This repository stores the second project from Udacity Data Streaming Nanodegree using Spark Streaming.
├── config
│ ├── server.properties
│ ├── zookeeper.properties
├── data_stream.py
├── kafka_server.py
├── producer_server.py
├── README.md
└── requirements.txt
/bin/zookeeper-server-start config/zookeeper.properties
/bin/kafka-server-start config/server.properties
Start producer_server.py and kafka_server.py to send police-department-calls-for-service.json
into Kafka topic
python kafka_server.py
Run kafka console consumer
kafka-console-consumer --topic "com.udacity.sf-crimes" --bootstrap-server localhost:9092 --from-beginning
Run spark streaming job
spark-submit --packages org.apache.spark:spark-sql-kafka-0-10_2.11:2.4.7 data_stream.py
Q1 - How did changing values on the SparkSession property parameters affect the throughput and latency of the data?

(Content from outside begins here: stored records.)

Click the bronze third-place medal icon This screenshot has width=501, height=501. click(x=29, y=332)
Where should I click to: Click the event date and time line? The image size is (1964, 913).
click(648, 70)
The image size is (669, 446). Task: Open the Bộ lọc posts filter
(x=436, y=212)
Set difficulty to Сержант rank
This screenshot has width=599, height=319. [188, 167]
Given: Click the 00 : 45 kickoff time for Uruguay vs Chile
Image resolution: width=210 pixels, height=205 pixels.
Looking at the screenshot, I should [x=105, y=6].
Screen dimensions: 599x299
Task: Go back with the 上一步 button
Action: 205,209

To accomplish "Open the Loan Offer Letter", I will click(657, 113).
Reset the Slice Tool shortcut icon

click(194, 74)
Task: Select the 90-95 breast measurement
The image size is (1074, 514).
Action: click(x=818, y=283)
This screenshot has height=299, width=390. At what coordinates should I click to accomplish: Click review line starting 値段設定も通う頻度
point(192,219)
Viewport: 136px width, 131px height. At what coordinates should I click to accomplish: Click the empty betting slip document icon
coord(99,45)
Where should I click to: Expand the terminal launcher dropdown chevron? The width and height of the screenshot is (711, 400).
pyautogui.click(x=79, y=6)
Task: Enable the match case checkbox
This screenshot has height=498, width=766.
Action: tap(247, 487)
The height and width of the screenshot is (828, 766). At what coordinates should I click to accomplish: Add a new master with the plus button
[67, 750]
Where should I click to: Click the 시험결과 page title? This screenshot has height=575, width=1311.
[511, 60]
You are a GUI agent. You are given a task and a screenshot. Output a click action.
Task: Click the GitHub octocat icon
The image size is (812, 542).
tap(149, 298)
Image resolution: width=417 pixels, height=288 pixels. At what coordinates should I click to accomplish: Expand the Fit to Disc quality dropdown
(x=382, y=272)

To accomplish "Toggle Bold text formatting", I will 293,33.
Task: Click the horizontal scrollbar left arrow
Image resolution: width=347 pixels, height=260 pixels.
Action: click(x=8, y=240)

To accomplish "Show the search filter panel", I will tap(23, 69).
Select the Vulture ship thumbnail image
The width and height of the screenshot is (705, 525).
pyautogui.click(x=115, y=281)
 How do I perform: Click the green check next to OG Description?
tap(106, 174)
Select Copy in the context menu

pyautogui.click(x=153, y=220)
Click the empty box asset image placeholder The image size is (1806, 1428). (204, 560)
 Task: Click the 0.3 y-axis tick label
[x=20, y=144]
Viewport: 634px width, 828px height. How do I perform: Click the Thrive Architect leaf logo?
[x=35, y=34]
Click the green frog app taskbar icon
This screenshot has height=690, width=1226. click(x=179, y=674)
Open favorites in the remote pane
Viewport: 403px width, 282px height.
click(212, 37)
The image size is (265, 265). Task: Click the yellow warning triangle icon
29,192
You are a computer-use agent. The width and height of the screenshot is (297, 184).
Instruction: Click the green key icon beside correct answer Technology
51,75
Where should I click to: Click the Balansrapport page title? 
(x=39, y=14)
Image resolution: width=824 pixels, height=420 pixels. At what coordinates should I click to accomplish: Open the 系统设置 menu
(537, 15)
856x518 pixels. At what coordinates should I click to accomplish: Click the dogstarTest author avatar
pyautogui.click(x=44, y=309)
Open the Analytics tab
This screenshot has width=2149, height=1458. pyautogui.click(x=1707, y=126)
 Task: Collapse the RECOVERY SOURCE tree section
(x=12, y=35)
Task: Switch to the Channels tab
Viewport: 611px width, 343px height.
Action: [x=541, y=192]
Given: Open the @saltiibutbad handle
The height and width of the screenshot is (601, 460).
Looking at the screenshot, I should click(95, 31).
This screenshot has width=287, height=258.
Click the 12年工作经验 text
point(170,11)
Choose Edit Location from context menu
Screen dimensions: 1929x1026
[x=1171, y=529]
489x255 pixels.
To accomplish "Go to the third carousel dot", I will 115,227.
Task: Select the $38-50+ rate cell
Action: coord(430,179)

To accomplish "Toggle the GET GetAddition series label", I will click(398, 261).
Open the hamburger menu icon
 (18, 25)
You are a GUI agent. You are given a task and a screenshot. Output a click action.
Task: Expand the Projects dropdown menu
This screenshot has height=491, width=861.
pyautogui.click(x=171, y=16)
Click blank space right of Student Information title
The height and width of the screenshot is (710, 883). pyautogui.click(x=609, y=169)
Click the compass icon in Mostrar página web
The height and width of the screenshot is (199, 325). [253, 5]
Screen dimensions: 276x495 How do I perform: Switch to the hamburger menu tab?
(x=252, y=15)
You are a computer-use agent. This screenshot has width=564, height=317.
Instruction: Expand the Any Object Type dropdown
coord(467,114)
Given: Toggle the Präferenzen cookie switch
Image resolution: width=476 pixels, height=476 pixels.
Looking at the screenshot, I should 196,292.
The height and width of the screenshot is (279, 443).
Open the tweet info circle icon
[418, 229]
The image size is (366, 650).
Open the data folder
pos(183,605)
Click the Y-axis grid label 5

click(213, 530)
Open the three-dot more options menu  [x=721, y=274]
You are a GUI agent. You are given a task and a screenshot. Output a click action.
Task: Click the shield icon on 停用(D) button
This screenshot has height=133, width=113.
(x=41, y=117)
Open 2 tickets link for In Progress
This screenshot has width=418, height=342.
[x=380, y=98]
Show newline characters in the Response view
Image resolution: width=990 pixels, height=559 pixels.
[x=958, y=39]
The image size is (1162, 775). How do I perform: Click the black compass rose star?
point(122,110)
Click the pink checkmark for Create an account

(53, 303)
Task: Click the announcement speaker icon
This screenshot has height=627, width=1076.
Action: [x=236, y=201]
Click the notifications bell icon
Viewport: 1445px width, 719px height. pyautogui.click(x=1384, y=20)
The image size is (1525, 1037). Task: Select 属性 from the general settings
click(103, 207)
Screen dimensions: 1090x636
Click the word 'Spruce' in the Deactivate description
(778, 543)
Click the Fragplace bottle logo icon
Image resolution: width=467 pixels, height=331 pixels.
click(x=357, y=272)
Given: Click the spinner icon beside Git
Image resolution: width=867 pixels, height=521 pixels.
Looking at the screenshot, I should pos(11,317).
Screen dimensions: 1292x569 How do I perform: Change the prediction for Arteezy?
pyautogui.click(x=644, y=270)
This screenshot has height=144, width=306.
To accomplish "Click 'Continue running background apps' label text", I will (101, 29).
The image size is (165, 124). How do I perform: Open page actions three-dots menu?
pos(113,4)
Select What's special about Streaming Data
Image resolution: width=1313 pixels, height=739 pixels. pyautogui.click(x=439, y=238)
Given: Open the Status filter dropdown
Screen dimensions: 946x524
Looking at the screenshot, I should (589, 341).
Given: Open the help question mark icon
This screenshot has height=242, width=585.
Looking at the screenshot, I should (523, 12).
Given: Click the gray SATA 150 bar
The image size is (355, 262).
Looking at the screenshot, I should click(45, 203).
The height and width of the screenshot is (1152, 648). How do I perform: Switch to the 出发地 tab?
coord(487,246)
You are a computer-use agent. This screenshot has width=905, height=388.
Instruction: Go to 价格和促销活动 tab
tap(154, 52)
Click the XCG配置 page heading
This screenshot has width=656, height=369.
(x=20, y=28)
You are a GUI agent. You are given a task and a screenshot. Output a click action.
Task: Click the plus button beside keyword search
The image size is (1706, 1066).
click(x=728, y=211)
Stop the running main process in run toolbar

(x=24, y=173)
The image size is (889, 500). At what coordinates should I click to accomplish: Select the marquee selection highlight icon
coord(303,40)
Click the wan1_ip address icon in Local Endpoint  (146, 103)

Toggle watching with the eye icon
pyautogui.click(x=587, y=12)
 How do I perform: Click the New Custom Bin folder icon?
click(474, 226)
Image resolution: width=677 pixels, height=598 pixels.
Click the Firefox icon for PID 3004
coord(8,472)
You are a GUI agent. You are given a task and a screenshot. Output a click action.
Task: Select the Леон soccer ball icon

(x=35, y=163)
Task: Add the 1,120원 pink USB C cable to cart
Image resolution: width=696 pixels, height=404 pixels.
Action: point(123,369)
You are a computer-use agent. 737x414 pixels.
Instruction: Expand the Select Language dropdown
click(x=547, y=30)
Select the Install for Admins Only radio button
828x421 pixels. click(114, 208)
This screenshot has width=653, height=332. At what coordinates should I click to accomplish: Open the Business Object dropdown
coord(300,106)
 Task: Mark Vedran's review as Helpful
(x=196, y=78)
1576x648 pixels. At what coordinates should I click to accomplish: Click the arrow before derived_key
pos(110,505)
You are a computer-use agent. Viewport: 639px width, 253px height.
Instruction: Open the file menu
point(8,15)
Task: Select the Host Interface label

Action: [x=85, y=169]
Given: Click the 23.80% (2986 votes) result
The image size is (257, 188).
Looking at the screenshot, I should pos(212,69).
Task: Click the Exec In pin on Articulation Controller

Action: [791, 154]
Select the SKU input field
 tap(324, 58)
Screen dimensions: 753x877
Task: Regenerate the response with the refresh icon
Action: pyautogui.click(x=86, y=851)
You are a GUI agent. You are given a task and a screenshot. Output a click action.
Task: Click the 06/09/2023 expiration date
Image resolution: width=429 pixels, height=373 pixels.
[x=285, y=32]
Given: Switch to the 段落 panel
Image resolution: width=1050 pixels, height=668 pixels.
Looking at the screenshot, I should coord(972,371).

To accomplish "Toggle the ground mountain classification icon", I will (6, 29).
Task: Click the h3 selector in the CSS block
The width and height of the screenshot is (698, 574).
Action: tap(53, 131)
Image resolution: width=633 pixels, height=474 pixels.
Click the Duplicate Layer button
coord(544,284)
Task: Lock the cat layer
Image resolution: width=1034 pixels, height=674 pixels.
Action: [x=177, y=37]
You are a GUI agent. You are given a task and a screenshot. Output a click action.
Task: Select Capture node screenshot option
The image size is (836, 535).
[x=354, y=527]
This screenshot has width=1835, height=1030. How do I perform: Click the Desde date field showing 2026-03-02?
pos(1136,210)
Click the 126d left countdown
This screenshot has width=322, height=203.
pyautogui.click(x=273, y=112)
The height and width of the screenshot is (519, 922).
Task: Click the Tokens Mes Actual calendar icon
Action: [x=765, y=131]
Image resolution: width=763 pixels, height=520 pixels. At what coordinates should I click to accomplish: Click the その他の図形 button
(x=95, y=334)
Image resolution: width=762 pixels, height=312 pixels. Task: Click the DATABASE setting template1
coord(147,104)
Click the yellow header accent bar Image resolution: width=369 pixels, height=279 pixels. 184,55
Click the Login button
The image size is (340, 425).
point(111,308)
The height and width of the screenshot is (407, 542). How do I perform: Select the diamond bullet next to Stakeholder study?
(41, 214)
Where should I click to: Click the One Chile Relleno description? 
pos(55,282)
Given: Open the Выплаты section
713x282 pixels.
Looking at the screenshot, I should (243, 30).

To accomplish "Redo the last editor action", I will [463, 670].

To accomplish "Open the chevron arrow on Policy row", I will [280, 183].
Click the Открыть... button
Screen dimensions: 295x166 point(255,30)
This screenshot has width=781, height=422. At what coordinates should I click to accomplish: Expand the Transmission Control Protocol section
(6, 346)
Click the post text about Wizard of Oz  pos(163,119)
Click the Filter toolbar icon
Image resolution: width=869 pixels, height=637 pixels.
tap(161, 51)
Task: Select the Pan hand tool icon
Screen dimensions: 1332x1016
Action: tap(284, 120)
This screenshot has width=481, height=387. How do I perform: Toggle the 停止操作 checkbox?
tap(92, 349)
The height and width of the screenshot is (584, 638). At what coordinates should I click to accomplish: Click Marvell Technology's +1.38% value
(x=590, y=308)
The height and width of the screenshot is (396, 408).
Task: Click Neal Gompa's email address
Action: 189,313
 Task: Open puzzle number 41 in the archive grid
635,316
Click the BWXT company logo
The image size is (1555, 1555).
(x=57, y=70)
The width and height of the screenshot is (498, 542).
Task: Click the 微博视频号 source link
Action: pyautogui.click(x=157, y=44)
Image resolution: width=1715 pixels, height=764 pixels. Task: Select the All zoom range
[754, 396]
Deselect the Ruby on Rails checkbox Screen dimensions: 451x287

They will change processedRowsPerSecond parameters, so the jobs will be completed more quickly.
Q2 - What were the 2-3 most efficient SparkSession property key/value pairs? Through testing multiple variations on values, how can you tell these were the most optimal?
"spark.default.parallelism" : 200
"spark.sql.shuffle.partitions": 50
"maxOffsetsPerTrigger": 200